Reduced Availability of Energy Initiates Pulmonary Vasoconstriction

Abstract
The mechanism responsible for initiating hypoxic pulmonary vasoconstriction (HPV) remains controversial. In this study, reversible constriction of the pulmonary artery was produced when the ratio of carbon monoxide to oxygen was increased, demonstrating that HPV would be imitated even in the presence of a constant oxygen tension. Isolated rat lungs from 14 adult rats were perfused with a 5% albumin-physiological salt solution and ventilated with 21% O2, 5% CO2, balance N2. At the end of a 30-min stabilization period, the lungs were injected with a bolus of angiotensin II (0.2 .mu.g).

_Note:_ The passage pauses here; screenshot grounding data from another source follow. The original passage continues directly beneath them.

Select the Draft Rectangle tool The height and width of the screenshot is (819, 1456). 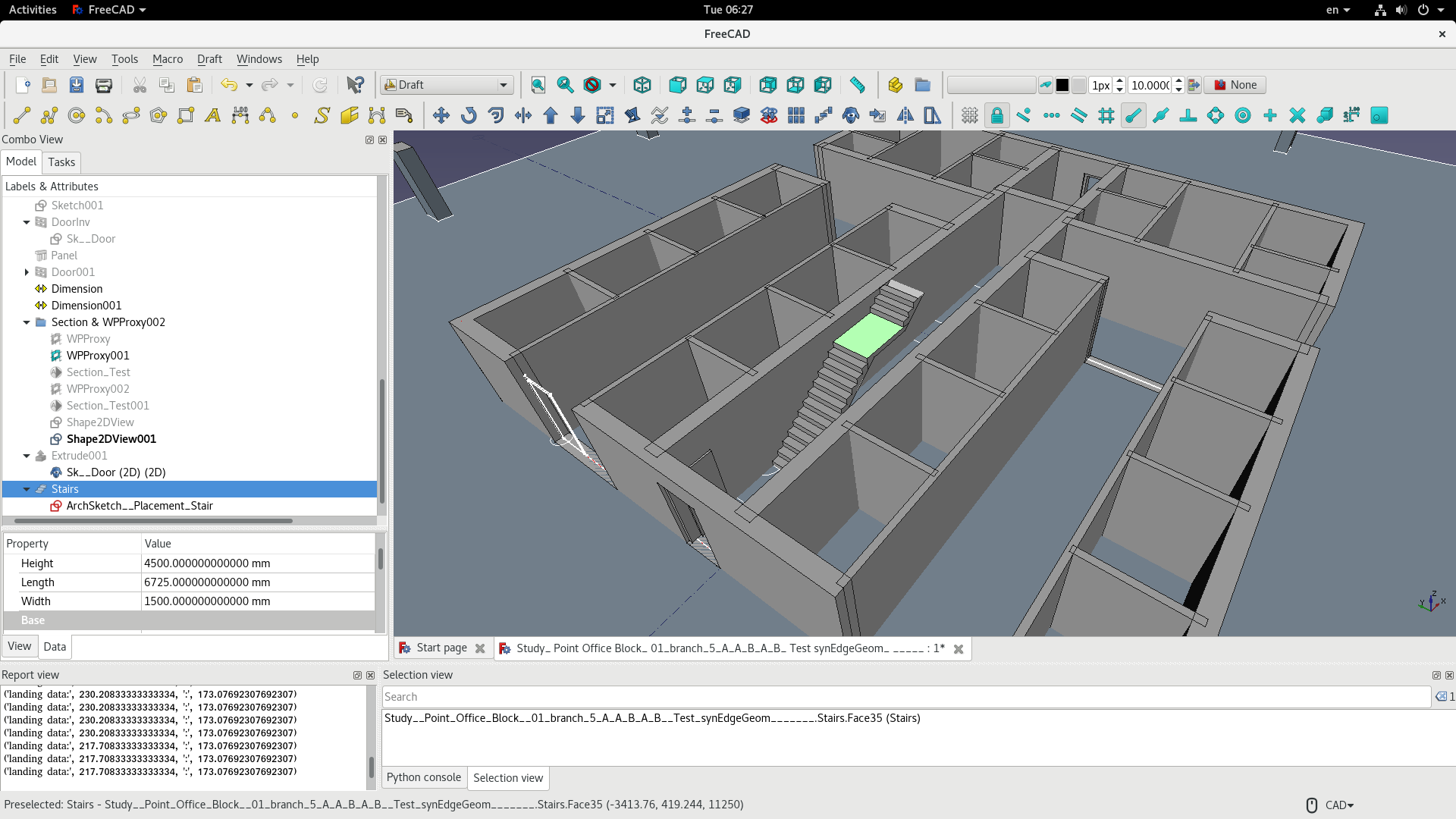tap(186, 115)
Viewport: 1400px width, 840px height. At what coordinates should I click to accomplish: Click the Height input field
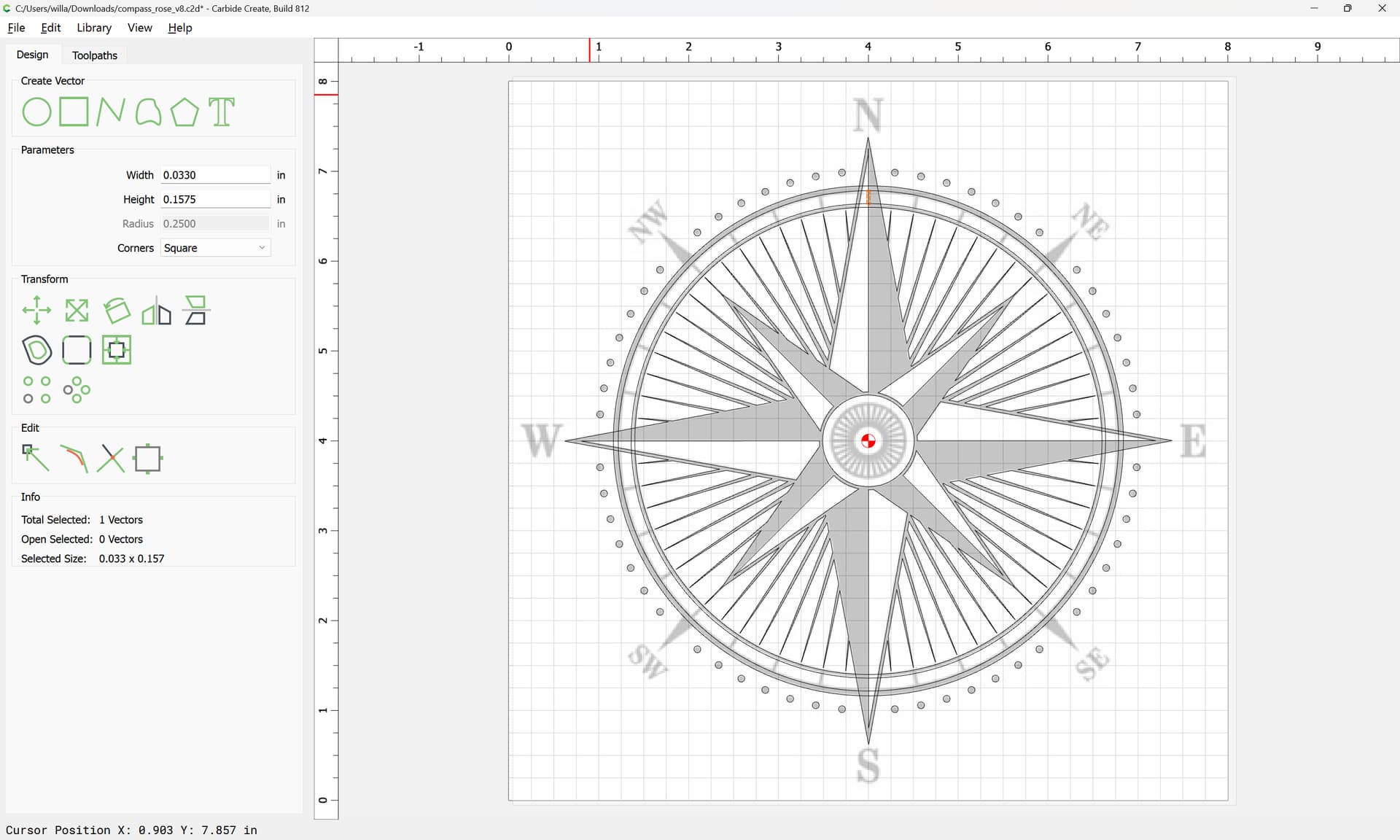pos(215,199)
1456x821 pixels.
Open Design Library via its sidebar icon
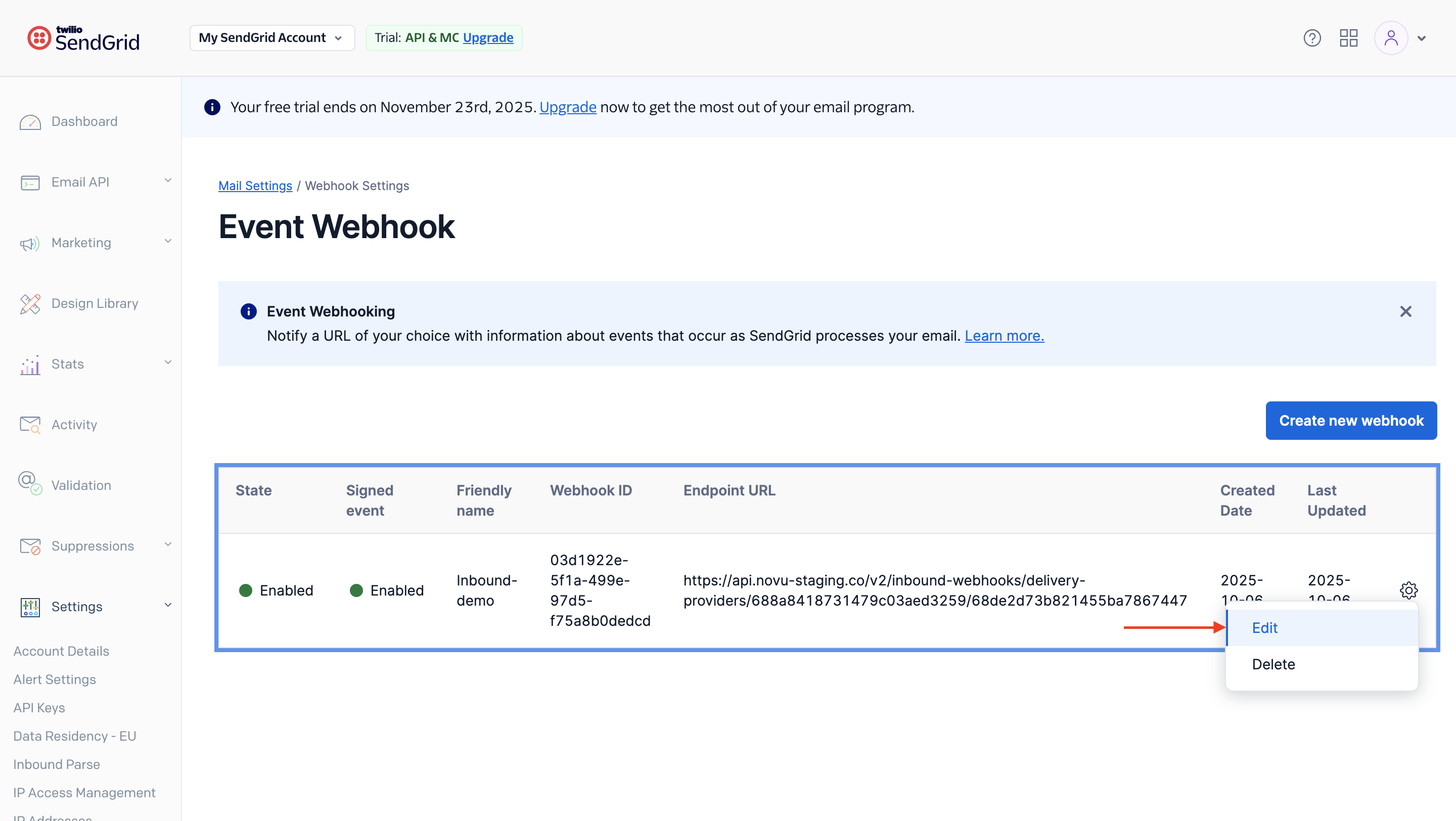tap(30, 303)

They were then challenged three times for 5 min with an hypoxic gas mixture alternating with 5 min of normoxia. The ventilatory circuit was then changed to one in which 10% O2, 5% CO2 and varying concentrations of CO (balance N2) could be administered. The concentration ratios of CO:O2 were 0.5:1, 1:1, 2:1, 4:1, and 8:1. These were randomly administered for 6 min interspersed with 6 min of normoxia; a final angiotensin II challenge was given. The results show a slight but significant vasodilation with CO:O2 of 0.5:1, 1:1 with mean depressor responses of -0.7 .+-. 0.1, -0.7 .+-. 0.1 cm H2O and progressive vasoconstriction with CO:O2 of 2:1, 4:1, 8.5:1 with mean pressor responses of 0.11 .+-. 0.3, 4.0 .+-. 0.4 and 6.2 .+-. 0.5 cm H2O. The pressor response to angiotensin II remained unchanged from beginning to end (9.5 .+-. 0.5, 8.1 .+-. 0.7 cm H2O). The pressor responses, therefore, are consistent with reduced function of the cytochromes of the electron transport chain. These results suggest that HPV may be initiated by a reduction of energy state of the vascular smooth muscle and that postulation of a specific oxygen receptor is not necessary.